1. you can code at a low level, dictating which instructions (which may be complex composite ones) to use and how memory fetching is done.
2. you don't have to worry about register allocation, which is a complex problem best suited to computer optimisation.
3. because you don't specify which registers to use, the compiler can produce highly optimised code for both 32bit and 64bit (twice the number of registers) platforms.
4. the compiler can work its scheduling magic to make it fast, targeting a particular processor architecture without any changes in your code.
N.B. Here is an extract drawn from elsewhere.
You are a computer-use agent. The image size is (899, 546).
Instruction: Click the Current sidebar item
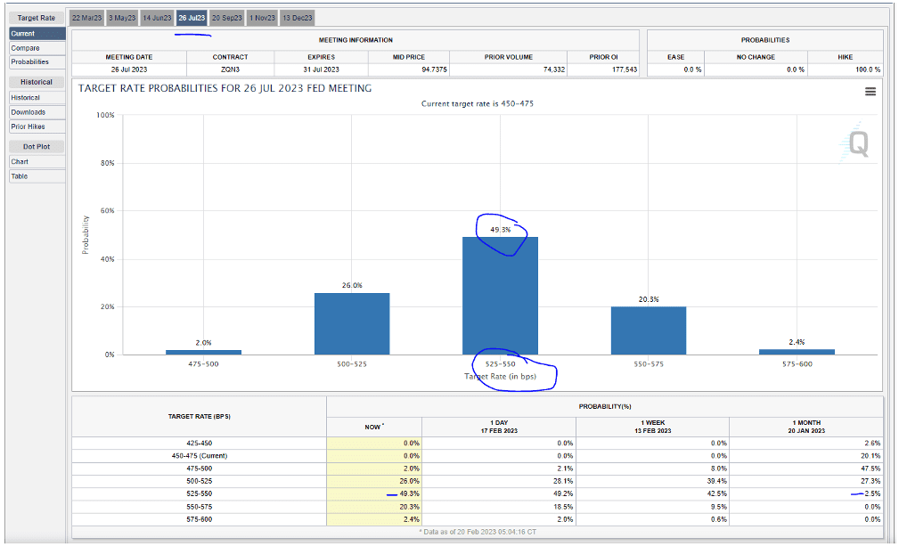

in other words, it's fast and it's easy smiling smiley it's actually even a pleasure.

but i digress...
Re: Threading challenge
November 23, 2007 08:25AM
On the issue of writing in assembler


// Debug mode

i = 0;
0041138E mov dword ptr [i (417160h)],0
while (i < 10)
00411398 cmp dword ptr [i (417160h)],0Ah
0041139F jge wmain+40h (4113B0h)
i++;
004113A1 mov eax,dword ptr [i (417160h)]
004113A6 add eax,1
004113A9 mov dword ptr [i (417160h)],eax
004113AE jmp wmain+28h (411398h)
return 0;
004113B0 xor eax,eax
}


// Release mode

int _tmain(int argc, _TCHAR* argv[])
{

i = 0;
while (i < 10)
00401000 mov dword ptr [i (403374h)],0Ah
i++;
return 0;
0040100A xor eax,eax
}
0040100C ret


OK , I admit, the compiler would have beaten me, I would have stored i in a registry and increment till ten. The compiler just set it to 10 and finish the job.

But with careful thinking, you can still beat the compiler, with the final run time, although it is not realy worth it in time it takes to develope.

After all it is humans that wrote compilers.
It is like playing chess against a good chess computer. It is hard to win but you can.
avatar Re: Threading challenge
November 23, 2007 09:16AM
andrevh Wrote:
-------------------------------------------------------
> But with careful thinking, you can still beat the
> compiler, with the final run time, although it is
> not realy worth it in time it takes to develope.

hit the nail on the head there. it requires a truly herculian effort these days, and a lot of luck even (it may be by coincidence that a particular instruction sequence is faster, because of complex architectural reasons).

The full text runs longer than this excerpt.